Избегая встречаться с Эриком взглядом, он протянул коробку.
Эрик взял, заметив:
– Вижу, вам не доставляет радости изобретение компании.
– Какая может быть радость? Радость испытывают только риги, пока живут на этом препарате... вы бы только посмотрели на них.
– «Но жизнь коротка», – напомнил Эрик.
– «И жестока и отвратительна», – завершил цитату Фундук. – Но я не могу предаваться такому фатализму, доктор.
– И как скоро после принятия JJ-180 наблюдаются симптомы ломки?
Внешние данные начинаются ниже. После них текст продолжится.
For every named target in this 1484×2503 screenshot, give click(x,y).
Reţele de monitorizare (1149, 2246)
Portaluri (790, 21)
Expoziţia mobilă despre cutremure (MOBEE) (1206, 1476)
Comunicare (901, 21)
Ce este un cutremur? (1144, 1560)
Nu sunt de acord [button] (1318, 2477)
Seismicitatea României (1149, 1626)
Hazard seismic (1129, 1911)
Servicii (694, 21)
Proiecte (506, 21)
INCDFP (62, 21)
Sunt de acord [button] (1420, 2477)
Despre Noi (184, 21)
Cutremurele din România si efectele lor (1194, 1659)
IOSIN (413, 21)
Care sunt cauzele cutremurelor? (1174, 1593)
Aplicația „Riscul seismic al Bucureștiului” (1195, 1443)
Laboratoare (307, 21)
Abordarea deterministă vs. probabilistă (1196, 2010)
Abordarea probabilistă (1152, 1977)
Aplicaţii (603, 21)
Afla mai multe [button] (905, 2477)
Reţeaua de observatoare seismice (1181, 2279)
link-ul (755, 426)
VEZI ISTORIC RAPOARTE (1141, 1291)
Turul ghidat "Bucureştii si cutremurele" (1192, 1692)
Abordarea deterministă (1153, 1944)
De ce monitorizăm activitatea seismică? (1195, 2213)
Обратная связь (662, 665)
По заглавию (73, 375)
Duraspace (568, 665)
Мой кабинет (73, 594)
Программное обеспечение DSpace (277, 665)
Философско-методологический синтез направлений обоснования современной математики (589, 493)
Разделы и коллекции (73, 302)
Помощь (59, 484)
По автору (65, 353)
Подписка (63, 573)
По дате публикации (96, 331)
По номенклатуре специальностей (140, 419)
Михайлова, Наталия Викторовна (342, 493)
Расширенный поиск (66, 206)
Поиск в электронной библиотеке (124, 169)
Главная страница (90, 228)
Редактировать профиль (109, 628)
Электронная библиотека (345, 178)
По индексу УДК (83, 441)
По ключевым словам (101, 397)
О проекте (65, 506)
– От двенадцати до двадцати четырех часов между дозами, – объяснила мисс Бэкис. – Потом застопоривается система обмена. Весьма неприятное ощущение, мягко говоря.
– Непереносимое! – вмешался Фундук. – Настоящая агония. Наркоман умирает, в отличие от большинства людей, несколько раз за жизнь, хотя рождается только единожды – остальное иллюзия. Кто из нас способен перенести смертельную агонию хотя бы однажды?
– Джино Молинари, – сказал Эрик. – Но это уникум.
Сунув коробку с JJ-180 в нагрудный карман, он подумал о двадцати четырех часах, остающихся ему до принятия новой дозы. Однако ломка может начаться уже сегодня вечером.
«Значит, в перспективе риги могут обладать секретом исцеления.. Стоит ли обратиться к ним?»
В любом случае, когда идет война, индивидуальная жизнь не имеет особенного значения. Так что Эрик почти простил Кэт за ее поступок, и теперь думал, как спасти их обоих.
И не только их.
Можно винить войну, так легче. Но Эрик знал, что война здесь не при чем.
ГЛАВА ОДИННАДЦАТАЯ
По пути в изолятор перед Эриком вынырнул Джино Молинари. Секретарь ООН сидел в инвалидной коляске, укрытый пледом, его глаза пригвоздили Эрика к месту.